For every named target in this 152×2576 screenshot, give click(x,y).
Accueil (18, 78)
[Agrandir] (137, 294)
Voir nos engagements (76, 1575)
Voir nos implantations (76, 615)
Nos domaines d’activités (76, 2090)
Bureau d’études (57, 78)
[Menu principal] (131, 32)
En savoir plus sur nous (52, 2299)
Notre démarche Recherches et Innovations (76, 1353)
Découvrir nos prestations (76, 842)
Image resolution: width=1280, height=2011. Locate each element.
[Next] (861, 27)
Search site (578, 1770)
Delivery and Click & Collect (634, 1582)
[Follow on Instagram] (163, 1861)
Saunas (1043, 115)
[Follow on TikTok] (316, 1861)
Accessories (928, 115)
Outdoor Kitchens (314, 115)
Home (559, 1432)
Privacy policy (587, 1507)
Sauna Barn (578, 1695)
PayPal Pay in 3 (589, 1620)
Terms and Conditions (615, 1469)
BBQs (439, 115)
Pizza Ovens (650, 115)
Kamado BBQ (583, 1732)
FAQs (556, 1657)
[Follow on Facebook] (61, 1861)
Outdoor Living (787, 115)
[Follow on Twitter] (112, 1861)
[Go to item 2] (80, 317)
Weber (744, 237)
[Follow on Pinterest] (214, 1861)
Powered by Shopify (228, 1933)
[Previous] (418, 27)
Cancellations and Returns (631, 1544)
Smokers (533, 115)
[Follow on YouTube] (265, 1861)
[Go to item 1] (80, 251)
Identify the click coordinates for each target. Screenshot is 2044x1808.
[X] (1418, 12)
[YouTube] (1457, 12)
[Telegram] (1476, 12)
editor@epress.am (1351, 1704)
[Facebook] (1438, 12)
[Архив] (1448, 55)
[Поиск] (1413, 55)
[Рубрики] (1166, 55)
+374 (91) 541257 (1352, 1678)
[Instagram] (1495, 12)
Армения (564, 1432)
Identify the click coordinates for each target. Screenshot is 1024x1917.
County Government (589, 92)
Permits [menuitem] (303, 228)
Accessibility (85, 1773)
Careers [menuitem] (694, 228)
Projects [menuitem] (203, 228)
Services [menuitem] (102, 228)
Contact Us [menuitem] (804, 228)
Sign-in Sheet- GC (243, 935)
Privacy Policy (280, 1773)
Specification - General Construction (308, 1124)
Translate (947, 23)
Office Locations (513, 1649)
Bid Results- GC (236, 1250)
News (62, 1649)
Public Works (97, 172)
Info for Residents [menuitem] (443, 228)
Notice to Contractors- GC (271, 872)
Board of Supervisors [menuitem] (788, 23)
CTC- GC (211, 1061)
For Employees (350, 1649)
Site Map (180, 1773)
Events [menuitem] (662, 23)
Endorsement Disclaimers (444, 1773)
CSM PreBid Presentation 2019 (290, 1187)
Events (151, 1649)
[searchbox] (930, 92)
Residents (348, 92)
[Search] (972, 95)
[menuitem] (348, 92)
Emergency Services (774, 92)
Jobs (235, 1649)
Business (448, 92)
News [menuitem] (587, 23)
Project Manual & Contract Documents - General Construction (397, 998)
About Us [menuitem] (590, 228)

-*-*-

▶ [The problem]
Search the entries above for the word "Follow" and copy each line where it appears.

▶ [Answer space]
[Follow on Instagram] (163, 1861)
[Follow on TikTok] (316, 1861)
[Follow on Facebook] (61, 1861)
[Follow on Twitter] (112, 1861)
[Follow on Pinterest] (214, 1861)
[Follow on YouTube] (265, 1861)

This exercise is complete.